Locals have been angered by the appearance of a wall on Panormos Beach, Mykonos, amid a spate of overdevelopment and illegal building activities on the island.
The wall was erected just a month after Greek archaeologist Manolis Psarros was severely beaten by assailants in Athens. Psarros later alleged that the hit was ordered by criminal groups operating on Mykonos who are involved in illegal construction projects.
In the aftermath of the violent incident, the Greek government vowed to address organized crime and rampant construction activities across the island. However, the appearance of a vast wall cutting across the beachfront of Panormos and the local reaction to it is a very visual reminder that many Mykonians are discontent with recent developments on their island.
— Dimitri Navas ® (@mara_vadim) March 31, 2023
The wall on Panormos Beach
The appearance of the wall on Panormos Beach, which blocks half of the sandy waterfront, has provoked strong reactions from locals.
The construction of the wall is reportedly associated with a bar operating on the beachfront.

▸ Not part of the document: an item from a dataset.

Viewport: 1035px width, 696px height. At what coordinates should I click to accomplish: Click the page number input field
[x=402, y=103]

According to local media, the beach bar has previously faced complaints and legal action over excessive urban development in the area, but this seemingly did little to stop the appearance of a massive wall, which has some locals fuming.
One local businessman who spoke to the publication on the condition of anonymity spoke of developer “heavyweights” who were responsible for overdevelopment and in some cases illegal building activities on the island.

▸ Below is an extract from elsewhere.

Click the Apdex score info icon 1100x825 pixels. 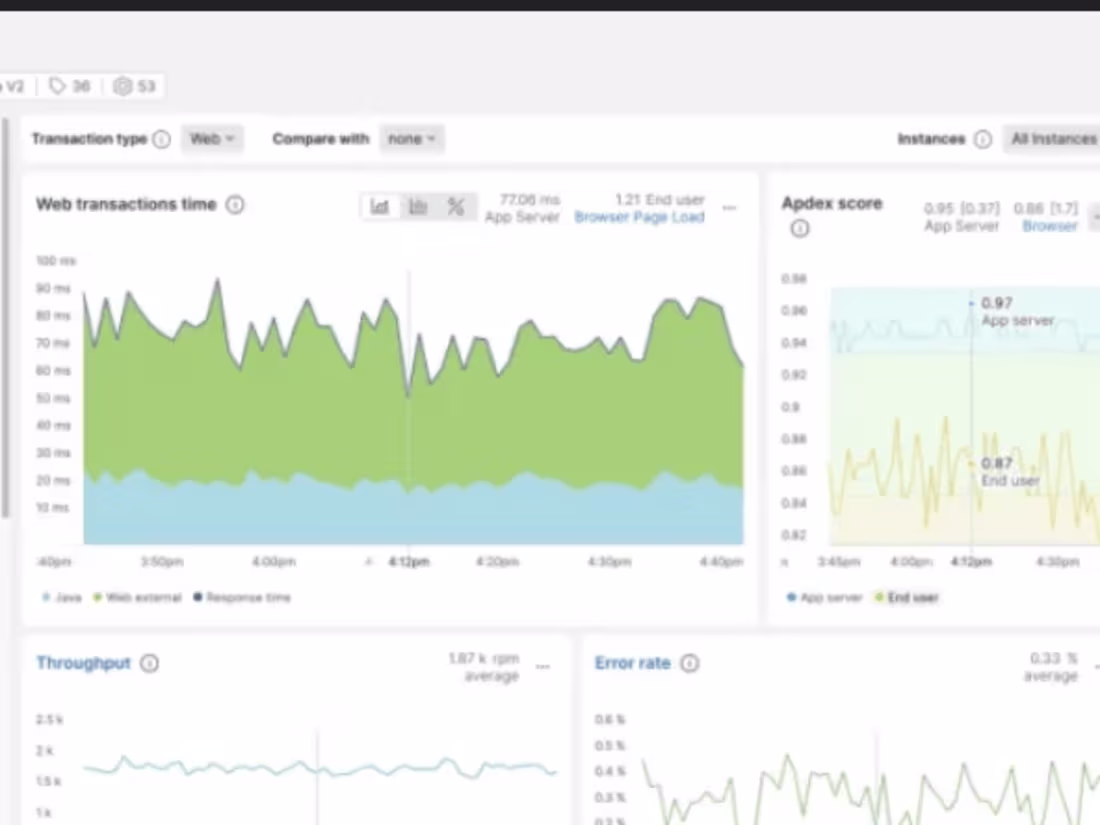(800, 229)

The businessmen spoke of a sense of hopelessness among the locals, who are too anxious to confront the developers, adding, “Some people in Mykonos feel like little gods and from what it seems, no one is going to stop them.”
Illegal construction and overdevelopment controversy on Mykonos
The appearance of the wall across the Panormos beachfront is just the latest example of what many critics have described as an overdevelopment problem on the island, exacerbated by construction activities that have taken place without the proper legal requirements.
As a part of his work related to the preservation, protection, and safekeeping of antiquities, Mr. Psarros oversees approvals for building permits for hotels and entertainment centers, and is responsible for registering infringements and illegal constructions.
Since the attack, speculation has grown that Mr. Psarros was singled out because of his work overseeing building permits, which may have prevented mafia-style criminal organizations from going ahead with lucrative building plans.
“Everything about this attack is indicative of how out-of-control the situation in Mykonos has become,” said Despoina Koutsoumba, who presides over the Association of Greek Archaeologists. “It’s clear, as there are no other motives, that this was a Mafiosi-style hit executed by people who followed Manolis from work. It’s about huge business interests and was aimed at striking fear into the hearts of archaeologists.”
Greek Prime Minister Kyriakos Mitsotakis later responded to the incident by insisting that the “situation must be addressed decisively.”
The government decided to send a mixed team of specialists made up of a building inspector, an environmental inspector, and a financial police officer to Mykonos to investigate illegal construction projects and inadequate law enforcement.